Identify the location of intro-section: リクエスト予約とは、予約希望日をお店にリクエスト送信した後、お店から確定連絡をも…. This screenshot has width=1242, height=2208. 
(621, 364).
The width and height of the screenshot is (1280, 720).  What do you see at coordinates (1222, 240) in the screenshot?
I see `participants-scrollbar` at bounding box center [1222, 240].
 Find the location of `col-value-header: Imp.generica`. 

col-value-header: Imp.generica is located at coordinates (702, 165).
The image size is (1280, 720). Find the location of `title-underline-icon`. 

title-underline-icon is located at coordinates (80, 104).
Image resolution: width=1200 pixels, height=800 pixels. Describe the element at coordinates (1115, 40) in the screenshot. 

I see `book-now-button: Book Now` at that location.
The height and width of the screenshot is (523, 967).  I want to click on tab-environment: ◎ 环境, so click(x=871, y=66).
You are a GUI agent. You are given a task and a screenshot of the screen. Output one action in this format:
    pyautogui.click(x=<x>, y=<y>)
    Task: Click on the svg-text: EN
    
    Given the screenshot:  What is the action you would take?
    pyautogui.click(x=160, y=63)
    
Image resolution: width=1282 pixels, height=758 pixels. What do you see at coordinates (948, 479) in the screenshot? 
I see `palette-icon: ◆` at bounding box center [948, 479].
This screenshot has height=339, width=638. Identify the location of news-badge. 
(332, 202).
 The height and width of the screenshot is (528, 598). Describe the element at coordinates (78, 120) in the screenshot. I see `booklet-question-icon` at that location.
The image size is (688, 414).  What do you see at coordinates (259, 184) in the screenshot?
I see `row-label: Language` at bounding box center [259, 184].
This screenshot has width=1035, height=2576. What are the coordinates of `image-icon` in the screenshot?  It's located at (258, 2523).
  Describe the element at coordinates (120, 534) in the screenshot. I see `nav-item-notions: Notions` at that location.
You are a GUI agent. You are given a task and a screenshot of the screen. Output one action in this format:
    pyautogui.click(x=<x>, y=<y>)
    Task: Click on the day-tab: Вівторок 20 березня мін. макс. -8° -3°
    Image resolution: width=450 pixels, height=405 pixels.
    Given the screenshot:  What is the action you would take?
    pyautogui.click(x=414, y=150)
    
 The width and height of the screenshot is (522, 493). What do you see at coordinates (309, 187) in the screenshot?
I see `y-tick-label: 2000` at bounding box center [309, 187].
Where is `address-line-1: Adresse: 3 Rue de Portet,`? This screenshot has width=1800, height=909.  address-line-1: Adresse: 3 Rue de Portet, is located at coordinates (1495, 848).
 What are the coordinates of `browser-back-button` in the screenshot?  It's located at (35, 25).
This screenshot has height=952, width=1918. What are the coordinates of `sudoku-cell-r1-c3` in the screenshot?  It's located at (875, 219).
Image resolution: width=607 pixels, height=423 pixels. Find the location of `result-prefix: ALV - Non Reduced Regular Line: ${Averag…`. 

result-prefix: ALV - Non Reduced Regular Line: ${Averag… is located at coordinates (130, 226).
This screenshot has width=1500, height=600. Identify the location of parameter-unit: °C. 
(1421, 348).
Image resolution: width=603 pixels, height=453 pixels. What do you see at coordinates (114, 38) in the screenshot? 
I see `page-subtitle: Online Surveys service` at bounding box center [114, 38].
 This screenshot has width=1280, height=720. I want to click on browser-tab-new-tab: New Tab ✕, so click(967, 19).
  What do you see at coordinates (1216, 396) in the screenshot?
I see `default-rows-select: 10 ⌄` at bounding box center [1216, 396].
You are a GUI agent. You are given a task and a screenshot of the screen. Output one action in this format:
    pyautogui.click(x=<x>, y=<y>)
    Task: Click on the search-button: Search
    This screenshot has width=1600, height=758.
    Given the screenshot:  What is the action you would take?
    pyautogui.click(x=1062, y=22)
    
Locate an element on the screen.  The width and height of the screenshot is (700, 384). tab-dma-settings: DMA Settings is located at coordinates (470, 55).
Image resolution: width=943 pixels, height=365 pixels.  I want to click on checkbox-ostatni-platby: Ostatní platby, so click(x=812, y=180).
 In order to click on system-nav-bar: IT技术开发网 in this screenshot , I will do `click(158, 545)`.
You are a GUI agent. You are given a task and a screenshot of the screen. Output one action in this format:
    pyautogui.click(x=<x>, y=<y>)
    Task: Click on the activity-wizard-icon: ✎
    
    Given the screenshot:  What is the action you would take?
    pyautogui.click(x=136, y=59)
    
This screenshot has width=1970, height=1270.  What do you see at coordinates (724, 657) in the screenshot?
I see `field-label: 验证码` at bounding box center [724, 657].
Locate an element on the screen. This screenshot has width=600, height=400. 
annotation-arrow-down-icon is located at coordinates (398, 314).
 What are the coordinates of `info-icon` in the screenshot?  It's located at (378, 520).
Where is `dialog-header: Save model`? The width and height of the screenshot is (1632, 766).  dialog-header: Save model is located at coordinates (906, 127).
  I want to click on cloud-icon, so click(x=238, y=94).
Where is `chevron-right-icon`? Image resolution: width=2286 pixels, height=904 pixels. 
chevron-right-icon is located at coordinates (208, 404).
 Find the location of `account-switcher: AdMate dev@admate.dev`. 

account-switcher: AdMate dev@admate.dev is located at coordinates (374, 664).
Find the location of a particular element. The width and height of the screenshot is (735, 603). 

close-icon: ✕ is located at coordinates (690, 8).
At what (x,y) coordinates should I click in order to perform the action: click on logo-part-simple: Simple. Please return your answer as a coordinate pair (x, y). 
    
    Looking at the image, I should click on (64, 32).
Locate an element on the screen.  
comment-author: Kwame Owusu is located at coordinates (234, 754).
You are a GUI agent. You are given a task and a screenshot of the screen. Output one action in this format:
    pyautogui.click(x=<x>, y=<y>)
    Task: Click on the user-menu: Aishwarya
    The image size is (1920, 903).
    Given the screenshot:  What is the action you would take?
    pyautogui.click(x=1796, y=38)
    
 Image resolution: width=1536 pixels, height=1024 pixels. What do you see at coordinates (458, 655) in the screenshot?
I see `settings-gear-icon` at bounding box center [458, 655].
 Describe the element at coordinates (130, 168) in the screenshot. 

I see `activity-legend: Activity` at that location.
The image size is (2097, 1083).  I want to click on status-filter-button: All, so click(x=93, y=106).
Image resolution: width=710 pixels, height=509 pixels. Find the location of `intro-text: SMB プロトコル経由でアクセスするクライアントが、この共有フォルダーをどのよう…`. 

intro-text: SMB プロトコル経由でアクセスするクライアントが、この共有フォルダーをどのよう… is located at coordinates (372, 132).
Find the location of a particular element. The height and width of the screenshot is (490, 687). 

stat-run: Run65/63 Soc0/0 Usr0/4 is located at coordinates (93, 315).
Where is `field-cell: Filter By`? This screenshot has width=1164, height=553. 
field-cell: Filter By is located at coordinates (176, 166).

Exercise aim: Copy out every one of the lines above, putting "GUI assistant" wherever "GUI agent" appears and changing nothing else.

Solved problem:
Identify the location of intro-section: リクエスト予約とは、予約希望日をお店にリクエスト送信した後、お店から確定連絡をも…. This screenshot has width=1242, height=2208. 
(621, 364).
The width and height of the screenshot is (1280, 720).  What do you see at coordinates (1222, 240) in the screenshot?
I see `participants-scrollbar` at bounding box center [1222, 240].
 Find the location of `col-value-header: Imp.generica`. 

col-value-header: Imp.generica is located at coordinates (702, 165).
The image size is (1280, 720). Find the location of `title-underline-icon`. 

title-underline-icon is located at coordinates (80, 104).
Image resolution: width=1200 pixels, height=800 pixels. Describe the element at coordinates (1115, 40) in the screenshot. 

I see `book-now-button: Book Now` at that location.
The height and width of the screenshot is (523, 967).  I want to click on tab-environment: ◎ 环境, so click(x=871, y=66).
You are a GUI assistant. You are given a task and a screenshot of the screen. Output one action in this format:
    pyautogui.click(x=<x>, y=<y>)
    Task: Click on the svg-text: EN
    
    Given the screenshot:  What is the action you would take?
    pyautogui.click(x=160, y=63)
    
Image resolution: width=1282 pixels, height=758 pixels. What do you see at coordinates (948, 479) in the screenshot? 
I see `palette-icon: ◆` at bounding box center [948, 479].
This screenshot has height=339, width=638. Identify the location of news-badge. 
(332, 202).
 The height and width of the screenshot is (528, 598). Describe the element at coordinates (78, 120) in the screenshot. I see `booklet-question-icon` at that location.
The image size is (688, 414).  What do you see at coordinates (259, 184) in the screenshot?
I see `row-label: Language` at bounding box center [259, 184].
This screenshot has width=1035, height=2576. What are the coordinates of `image-icon` in the screenshot?  It's located at (258, 2523).
  Describe the element at coordinates (120, 534) in the screenshot. I see `nav-item-notions: Notions` at that location.
You are a GUI assistant. You are given a task and a screenshot of the screen. Output one action in this format:
    pyautogui.click(x=<x>, y=<y>)
    Task: Click on the day-tab: Вівторок 20 березня мін. макс. -8° -3°
    Image resolution: width=450 pixels, height=405 pixels.
    Given the screenshot:  What is the action you would take?
    pyautogui.click(x=414, y=150)
    
 The width and height of the screenshot is (522, 493). What do you see at coordinates (309, 187) in the screenshot?
I see `y-tick-label: 2000` at bounding box center [309, 187].
Where is `address-line-1: Adresse: 3 Rue de Portet,`? This screenshot has width=1800, height=909.  address-line-1: Adresse: 3 Rue de Portet, is located at coordinates (1495, 848).
 What are the coordinates of `browser-back-button` in the screenshot?  It's located at (35, 25).
This screenshot has height=952, width=1918. What are the coordinates of `sudoku-cell-r1-c3` in the screenshot?  It's located at (875, 219).
Image resolution: width=607 pixels, height=423 pixels. Find the location of `result-prefix: ALV - Non Reduced Regular Line: ${Averag…`. 

result-prefix: ALV - Non Reduced Regular Line: ${Averag… is located at coordinates (130, 226).
This screenshot has width=1500, height=600. Identify the location of parameter-unit: °C. 
(1421, 348).
Image resolution: width=603 pixels, height=453 pixels. What do you see at coordinates (114, 38) in the screenshot? 
I see `page-subtitle: Online Surveys service` at bounding box center [114, 38].
 This screenshot has width=1280, height=720. I want to click on browser-tab-new-tab: New Tab ✕, so click(967, 19).
  What do you see at coordinates (1216, 396) in the screenshot?
I see `default-rows-select: 10 ⌄` at bounding box center [1216, 396].
You are a GUI assistant. You are given a task and a screenshot of the screen. Output one action in this format:
    pyautogui.click(x=<x>, y=<y>)
    Task: Click on the search-button: Search
    This screenshot has width=1600, height=758.
    Given the screenshot:  What is the action you would take?
    pyautogui.click(x=1062, y=22)
    
Locate an element on the screen.  The width and height of the screenshot is (700, 384). tab-dma-settings: DMA Settings is located at coordinates (470, 55).
Image resolution: width=943 pixels, height=365 pixels.  I want to click on checkbox-ostatni-platby: Ostatní platby, so click(x=812, y=180).
 In order to click on system-nav-bar: IT技术开发网 in this screenshot , I will do `click(158, 545)`.
You are a GUI assistant. You are given a task and a screenshot of the screen. Output one action in this format:
    pyautogui.click(x=<x>, y=<y>)
    Task: Click on the activity-wizard-icon: ✎
    
    Given the screenshot:  What is the action you would take?
    pyautogui.click(x=136, y=59)
    
This screenshot has width=1970, height=1270.  What do you see at coordinates (724, 657) in the screenshot?
I see `field-label: 验证码` at bounding box center [724, 657].
Locate an element on the screen. This screenshot has width=600, height=400. 
annotation-arrow-down-icon is located at coordinates (398, 314).
 What are the coordinates of `info-icon` in the screenshot?  It's located at (378, 520).
Where is `dialog-header: Save model`? The width and height of the screenshot is (1632, 766).  dialog-header: Save model is located at coordinates (906, 127).
  I want to click on cloud-icon, so click(x=238, y=94).
Where is `chevron-right-icon`? Image resolution: width=2286 pixels, height=904 pixels. 
chevron-right-icon is located at coordinates (208, 404).
 Find the location of `account-switcher: AdMate dev@admate.dev`. 

account-switcher: AdMate dev@admate.dev is located at coordinates (374, 664).
Find the location of a particular element. The width and height of the screenshot is (735, 603). 

close-icon: ✕ is located at coordinates (690, 8).
At what (x,y) coordinates should I click in order to perform the action: click on logo-part-simple: Simple. Please return your answer as a coordinate pair (x, y). 
    
    Looking at the image, I should click on (64, 32).
Locate an element on the screen.  
comment-author: Kwame Owusu is located at coordinates (234, 754).
You are a GUI assistant. You are given a task and a screenshot of the screen. Output one action in this format:
    pyautogui.click(x=<x>, y=<y>)
    Task: Click on the user-menu: Aishwarya
    The image size is (1920, 903).
    Given the screenshot:  What is the action you would take?
    pyautogui.click(x=1796, y=38)
    
 Image resolution: width=1536 pixels, height=1024 pixels. What do you see at coordinates (458, 655) in the screenshot?
I see `settings-gear-icon` at bounding box center [458, 655].
 Describe the element at coordinates (130, 168) in the screenshot. 

I see `activity-legend: Activity` at that location.
The image size is (2097, 1083).  I want to click on status-filter-button: All, so click(x=93, y=106).
Image resolution: width=710 pixels, height=509 pixels. Find the location of `intro-text: SMB プロトコル経由でアクセスするクライアントが、この共有フォルダーをどのよう…`. 

intro-text: SMB プロトコル経由でアクセスするクライアントが、この共有フォルダーをどのよう… is located at coordinates (372, 132).
Find the location of a particular element. The height and width of the screenshot is (490, 687). 

stat-run: Run65/63 Soc0/0 Usr0/4 is located at coordinates (93, 315).
Where is `field-cell: Filter By`? This screenshot has width=1164, height=553. 
field-cell: Filter By is located at coordinates (176, 166).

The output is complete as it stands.